Asteroid and Comet Impacts of 1994 and 2009

Saphroneth

Banned
Basically this, remember that the first thing in my proposal is considerably nudging it by applying tangential force with a lander, if it works, the second, more desperate measure of whacking it with the biggest nuclear hammer we had is not needed.

Plus this, it would sent many fragments hurtling, but instead of being shot with one big caliber rifle, we will get shot by shotgun if the worst come to worst, and in best scenario, the sheer energy of the explosion vaporated most of the ice and materials, and blown it veering completely missing earth.

And yeah, gigaton range nuclear explosion, stick twenty Tsar Bombas here, or launch twentry rockets with twenty tsar bombas,

To get the force for a lander you'd basically need to get the biggest rocket we've ever launched out of Earth's gravity well there without it having expended any fuel.

It would take TWENTY FIVE Saturn V launches to get one Saturn V into Low Earth Orbit. And each one (which I remind you we can't make these days) cost about 3.5 billion in present dollars.

So to get one Saturn V rated delta-vee causing device to LEO would take over twice the total cost of the historical Saturn V program even if we had as much time to work on it.

To get one Saturn V to TLI (Trans Lunar Injection, a more realistic delta-vee requirement for the thrust lander) would take sixty-one Saturn V launchers, or


This is not a turnkey solution.


And as for the "stick twenty Tsar bombas" - we don't have any.

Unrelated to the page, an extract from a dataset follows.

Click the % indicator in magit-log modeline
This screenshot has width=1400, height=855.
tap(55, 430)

There has been an analysis which decided that one gigaton of blast would suffice to handle a 1km wide asteroid/comet, but that analysis was conducted after the Shoemaker-Levy 9 impact. (And it was all hypothetical - the meeting was to design such a device.)

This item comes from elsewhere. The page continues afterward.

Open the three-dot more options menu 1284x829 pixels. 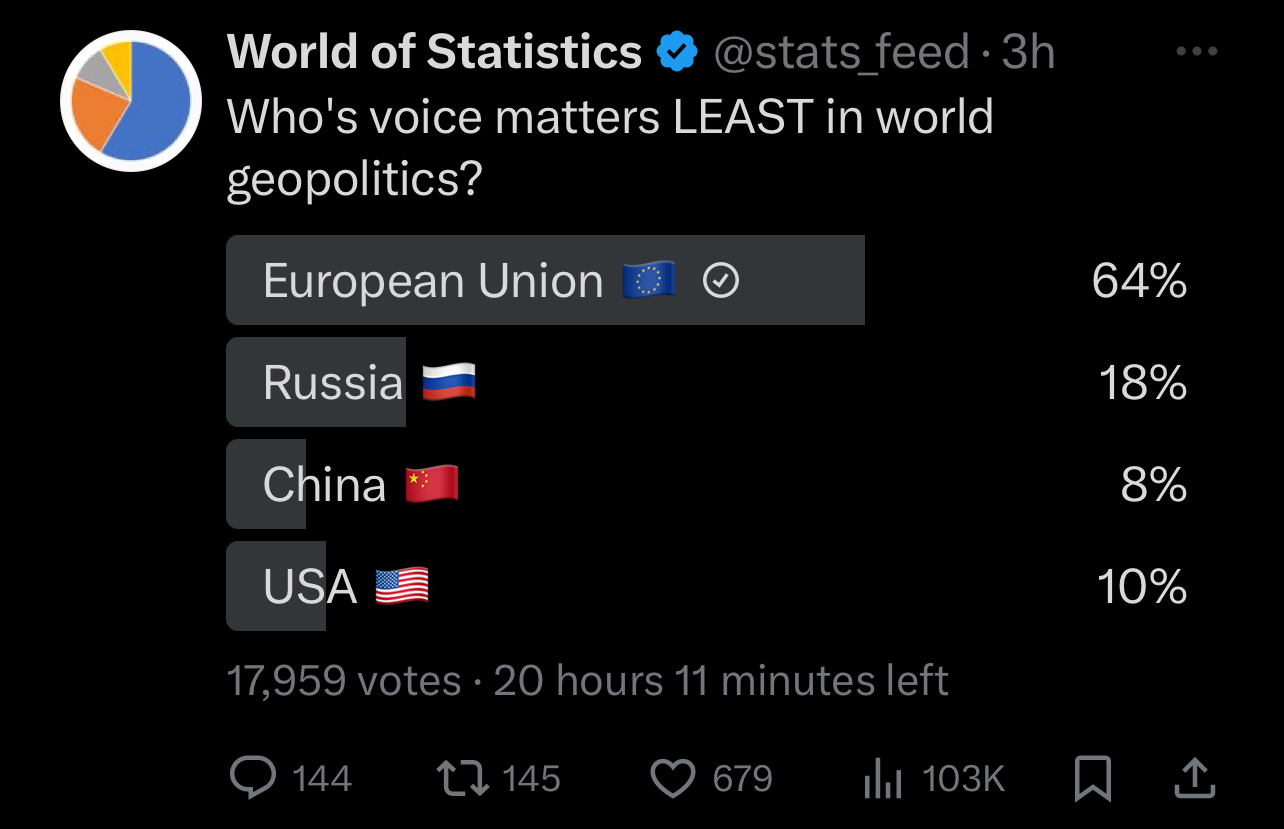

The most likely launch rocket is probably the Energia - though the problem is that that failed once (third stage start problems) and succeeded once, and it has less boost heft than the Saturn V.

Overall result...

It might be doable. But it would most certainly not be a sure thing.
 
Saphroneth, would an Orion "rocket" help get whatever mass we want up there? No idea how fast we could cobble one together. Since an asteroid is kind of a problem, figure nuke propulsion is allowed.
 

Saphroneth

Banned
Saphroneth, would an Orion "rocket" help get whatever mass we want up there? No idea how fast we could cobble one together. Since an asteroid is kind of a problem, figure nuke propulsion is allowed.
Orion is a thought experiment that's never actually panned out into even a test of pulse propulsion. A perennial problem is what to make the pusher plate out of - it needs to withstand repeated nuclear explosions right next to it, after all.
The pusher plate also needs to have a hole in it capable of dispensing nuclear bombs (of a type we would have to invent and mass-manufacture) at a rate of one per second, without the hole forming an inlet for damage to the system.